Importing a data file
By Javier Pérez, Artelnics.
You can use your favourite data files with Neural Designer.
- Import data file wizard
- TXT, DAT and CSV files
- OpenOffice Calc ODS files & Microsoft Excel XLSX files
- Weka ARFF files
Once a project has been created, you can import a data file by clicking on the Import data file button at the Data set page. The following figure shows the Dataset page of Neural Editor where you can find Import data file button.
By clicking on the "import data file" button, it shows up the Import data file wizard. This wizard contains the following two pages:
- The Select data file page.
- The Set file properties page.
The Select data file page allows you to select your data file.

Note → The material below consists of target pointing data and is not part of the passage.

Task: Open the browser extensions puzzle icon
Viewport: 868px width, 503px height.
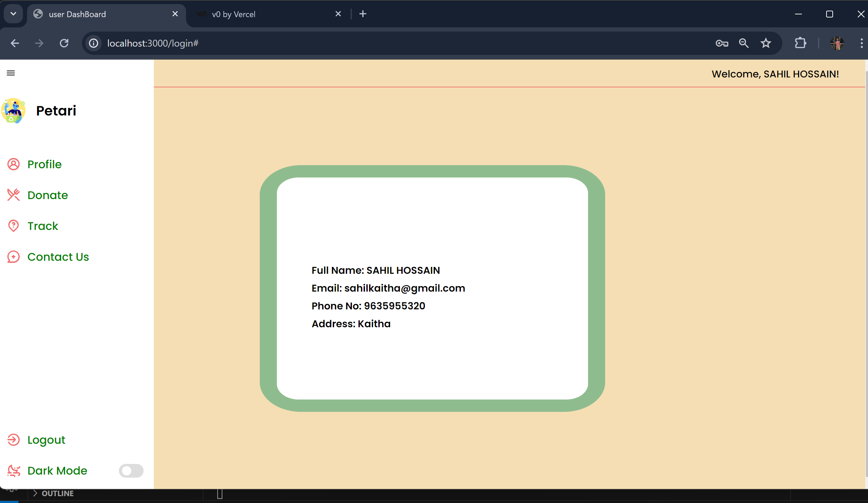Action: pyautogui.click(x=800, y=43)
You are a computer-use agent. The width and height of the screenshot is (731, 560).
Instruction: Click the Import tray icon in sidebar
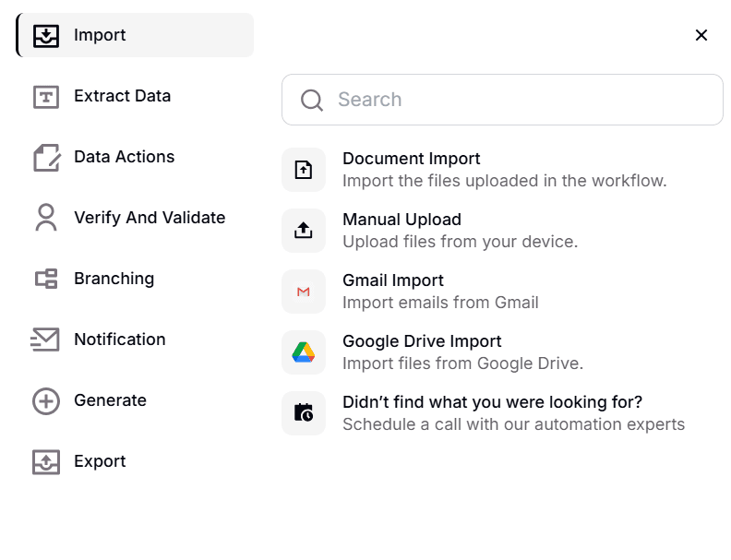pos(46,36)
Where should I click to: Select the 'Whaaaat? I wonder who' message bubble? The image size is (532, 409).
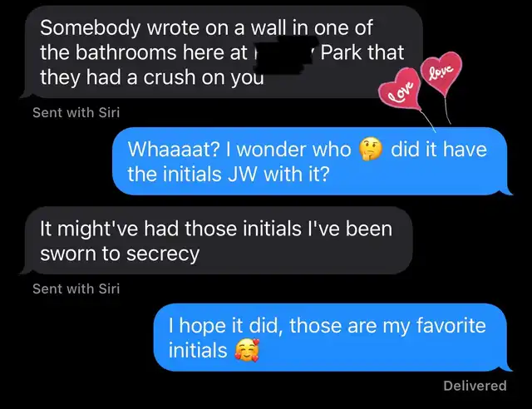click(310, 161)
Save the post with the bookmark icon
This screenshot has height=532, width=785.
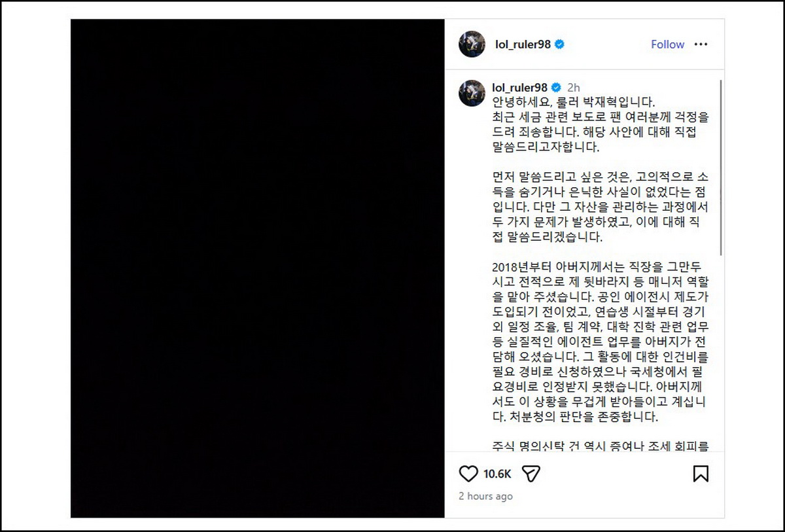[701, 473]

The data files supported are:
- Text files (.txt).
- Data files (.dat).
- CSV files (.csv).
- OpenOffice Calc files (.ods).
- Microsoft Excel files (.xlsx).
- Weka files (.arff).
The next figure shows a screenshot of Select data file page for data file server type.
As we can see, this page is a file dialog wich contains:
- Look in: the directory where you are looking in.
- File name: the name of your data file.
- Files of type: diferent file filters for suported files.
When you select a valid file, the next step is to click on the Next button in order to set file properties.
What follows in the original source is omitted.